_ACTIVITY_.
The answer must consist of each line below that contains the string "window".

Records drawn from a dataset
---+---
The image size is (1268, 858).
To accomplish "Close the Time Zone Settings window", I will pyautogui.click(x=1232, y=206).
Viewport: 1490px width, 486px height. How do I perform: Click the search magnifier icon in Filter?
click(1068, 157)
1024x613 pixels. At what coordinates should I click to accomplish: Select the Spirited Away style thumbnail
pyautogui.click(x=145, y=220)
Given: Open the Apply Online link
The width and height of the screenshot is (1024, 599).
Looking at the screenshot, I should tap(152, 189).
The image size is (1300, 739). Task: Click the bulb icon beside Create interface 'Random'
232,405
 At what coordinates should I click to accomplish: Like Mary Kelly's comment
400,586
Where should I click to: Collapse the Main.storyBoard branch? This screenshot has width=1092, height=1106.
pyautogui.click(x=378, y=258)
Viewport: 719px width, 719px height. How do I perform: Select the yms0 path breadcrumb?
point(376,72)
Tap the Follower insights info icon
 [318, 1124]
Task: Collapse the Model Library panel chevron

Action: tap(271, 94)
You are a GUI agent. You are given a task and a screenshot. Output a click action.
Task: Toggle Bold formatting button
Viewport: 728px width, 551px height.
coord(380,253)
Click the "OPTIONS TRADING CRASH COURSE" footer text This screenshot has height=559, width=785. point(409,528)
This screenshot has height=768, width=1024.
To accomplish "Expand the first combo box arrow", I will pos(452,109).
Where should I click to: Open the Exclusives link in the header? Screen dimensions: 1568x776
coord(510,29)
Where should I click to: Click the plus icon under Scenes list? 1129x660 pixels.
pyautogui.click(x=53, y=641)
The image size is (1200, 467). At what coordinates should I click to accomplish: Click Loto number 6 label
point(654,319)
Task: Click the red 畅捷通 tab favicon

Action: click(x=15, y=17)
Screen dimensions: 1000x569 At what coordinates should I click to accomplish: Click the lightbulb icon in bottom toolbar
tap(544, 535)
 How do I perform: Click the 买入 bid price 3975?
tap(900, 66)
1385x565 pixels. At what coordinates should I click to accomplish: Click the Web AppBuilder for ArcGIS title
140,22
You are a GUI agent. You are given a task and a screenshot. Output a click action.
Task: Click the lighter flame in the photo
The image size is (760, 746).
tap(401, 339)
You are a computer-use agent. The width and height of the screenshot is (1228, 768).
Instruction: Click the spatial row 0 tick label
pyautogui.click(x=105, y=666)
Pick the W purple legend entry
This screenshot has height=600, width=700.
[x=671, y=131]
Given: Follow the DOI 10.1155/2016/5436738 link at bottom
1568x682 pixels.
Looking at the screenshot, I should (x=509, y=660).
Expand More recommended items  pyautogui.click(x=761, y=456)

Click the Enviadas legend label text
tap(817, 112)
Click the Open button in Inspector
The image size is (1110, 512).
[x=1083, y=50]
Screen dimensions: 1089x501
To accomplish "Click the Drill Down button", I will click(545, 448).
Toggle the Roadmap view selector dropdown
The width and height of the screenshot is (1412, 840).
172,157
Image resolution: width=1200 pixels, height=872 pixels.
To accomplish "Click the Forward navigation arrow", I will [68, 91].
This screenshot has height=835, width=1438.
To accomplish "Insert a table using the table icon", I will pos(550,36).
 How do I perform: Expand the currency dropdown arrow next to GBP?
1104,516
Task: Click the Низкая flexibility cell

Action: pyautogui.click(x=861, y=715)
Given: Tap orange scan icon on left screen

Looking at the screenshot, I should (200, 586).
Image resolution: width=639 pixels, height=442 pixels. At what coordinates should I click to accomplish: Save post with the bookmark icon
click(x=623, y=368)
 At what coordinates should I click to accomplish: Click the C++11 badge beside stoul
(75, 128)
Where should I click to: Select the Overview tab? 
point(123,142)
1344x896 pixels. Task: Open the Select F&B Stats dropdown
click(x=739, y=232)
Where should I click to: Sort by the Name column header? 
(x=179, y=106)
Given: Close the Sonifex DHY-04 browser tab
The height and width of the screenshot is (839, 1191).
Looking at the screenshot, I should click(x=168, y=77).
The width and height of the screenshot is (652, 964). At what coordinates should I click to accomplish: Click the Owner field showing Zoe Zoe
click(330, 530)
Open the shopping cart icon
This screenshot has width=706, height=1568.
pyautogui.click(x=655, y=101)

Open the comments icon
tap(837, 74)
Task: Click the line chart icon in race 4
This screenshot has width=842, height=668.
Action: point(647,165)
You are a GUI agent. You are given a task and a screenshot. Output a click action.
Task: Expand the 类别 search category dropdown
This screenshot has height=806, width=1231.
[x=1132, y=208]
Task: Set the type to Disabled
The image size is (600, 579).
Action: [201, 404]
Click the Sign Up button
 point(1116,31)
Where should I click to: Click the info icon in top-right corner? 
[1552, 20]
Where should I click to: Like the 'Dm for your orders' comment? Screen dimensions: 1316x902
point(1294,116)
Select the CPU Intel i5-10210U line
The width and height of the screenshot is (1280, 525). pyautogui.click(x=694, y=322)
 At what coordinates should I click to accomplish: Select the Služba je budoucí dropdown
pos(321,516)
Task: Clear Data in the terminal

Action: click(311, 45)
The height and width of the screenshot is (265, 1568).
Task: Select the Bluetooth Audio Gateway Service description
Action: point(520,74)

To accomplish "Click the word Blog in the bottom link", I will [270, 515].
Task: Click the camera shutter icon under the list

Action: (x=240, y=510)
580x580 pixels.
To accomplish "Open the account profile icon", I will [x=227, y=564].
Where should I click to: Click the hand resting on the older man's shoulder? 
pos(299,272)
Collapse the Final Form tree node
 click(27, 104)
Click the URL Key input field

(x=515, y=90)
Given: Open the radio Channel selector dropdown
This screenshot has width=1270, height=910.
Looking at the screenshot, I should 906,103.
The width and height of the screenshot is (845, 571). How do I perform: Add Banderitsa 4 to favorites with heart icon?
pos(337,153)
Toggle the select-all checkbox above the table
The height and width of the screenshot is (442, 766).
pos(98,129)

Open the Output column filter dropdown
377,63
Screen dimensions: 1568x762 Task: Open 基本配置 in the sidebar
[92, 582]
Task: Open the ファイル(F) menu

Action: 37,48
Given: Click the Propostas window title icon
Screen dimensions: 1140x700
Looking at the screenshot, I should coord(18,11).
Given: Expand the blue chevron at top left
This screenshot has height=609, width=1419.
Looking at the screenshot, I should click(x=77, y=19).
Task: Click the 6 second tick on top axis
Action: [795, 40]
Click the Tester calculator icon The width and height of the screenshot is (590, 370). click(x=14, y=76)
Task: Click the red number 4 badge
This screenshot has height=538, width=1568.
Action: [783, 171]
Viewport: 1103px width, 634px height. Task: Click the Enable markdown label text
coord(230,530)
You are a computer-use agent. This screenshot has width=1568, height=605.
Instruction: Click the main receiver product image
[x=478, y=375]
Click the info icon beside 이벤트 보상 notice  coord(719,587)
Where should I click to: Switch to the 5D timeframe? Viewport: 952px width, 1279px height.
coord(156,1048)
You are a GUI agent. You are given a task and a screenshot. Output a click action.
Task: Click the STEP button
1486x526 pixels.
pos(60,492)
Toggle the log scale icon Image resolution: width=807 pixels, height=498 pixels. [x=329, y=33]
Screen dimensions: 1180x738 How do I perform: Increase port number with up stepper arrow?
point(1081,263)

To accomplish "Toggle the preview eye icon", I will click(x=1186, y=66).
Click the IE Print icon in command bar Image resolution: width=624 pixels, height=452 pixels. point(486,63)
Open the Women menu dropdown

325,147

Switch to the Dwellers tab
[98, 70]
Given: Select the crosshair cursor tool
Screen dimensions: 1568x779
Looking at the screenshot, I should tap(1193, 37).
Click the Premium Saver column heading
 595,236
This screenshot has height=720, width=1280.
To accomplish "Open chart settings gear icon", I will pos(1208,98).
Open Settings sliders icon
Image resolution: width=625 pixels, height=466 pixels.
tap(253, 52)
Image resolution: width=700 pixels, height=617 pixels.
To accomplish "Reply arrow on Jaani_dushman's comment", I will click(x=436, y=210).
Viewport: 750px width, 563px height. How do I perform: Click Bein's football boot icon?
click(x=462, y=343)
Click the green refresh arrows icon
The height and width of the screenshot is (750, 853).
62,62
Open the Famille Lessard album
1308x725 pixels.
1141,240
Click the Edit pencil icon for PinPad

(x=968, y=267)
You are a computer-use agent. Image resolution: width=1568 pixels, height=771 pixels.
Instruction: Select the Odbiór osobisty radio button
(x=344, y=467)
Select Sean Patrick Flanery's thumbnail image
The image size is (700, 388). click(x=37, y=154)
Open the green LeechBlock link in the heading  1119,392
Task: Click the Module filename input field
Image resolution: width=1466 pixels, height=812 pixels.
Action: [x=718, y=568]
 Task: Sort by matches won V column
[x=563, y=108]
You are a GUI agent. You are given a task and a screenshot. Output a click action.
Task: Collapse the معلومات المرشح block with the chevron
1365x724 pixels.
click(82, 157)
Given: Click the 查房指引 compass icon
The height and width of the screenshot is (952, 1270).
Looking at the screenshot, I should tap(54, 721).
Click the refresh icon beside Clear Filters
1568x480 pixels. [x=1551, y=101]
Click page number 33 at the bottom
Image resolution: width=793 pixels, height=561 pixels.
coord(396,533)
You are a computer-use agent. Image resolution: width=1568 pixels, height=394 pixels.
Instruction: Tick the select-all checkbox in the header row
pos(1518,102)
---+---
_WRITTEN RESPONSE_.
To accomplish "Close the Time Zone Settings window", I will pyautogui.click(x=1232, y=206).
Given: Click the Propostas window title icon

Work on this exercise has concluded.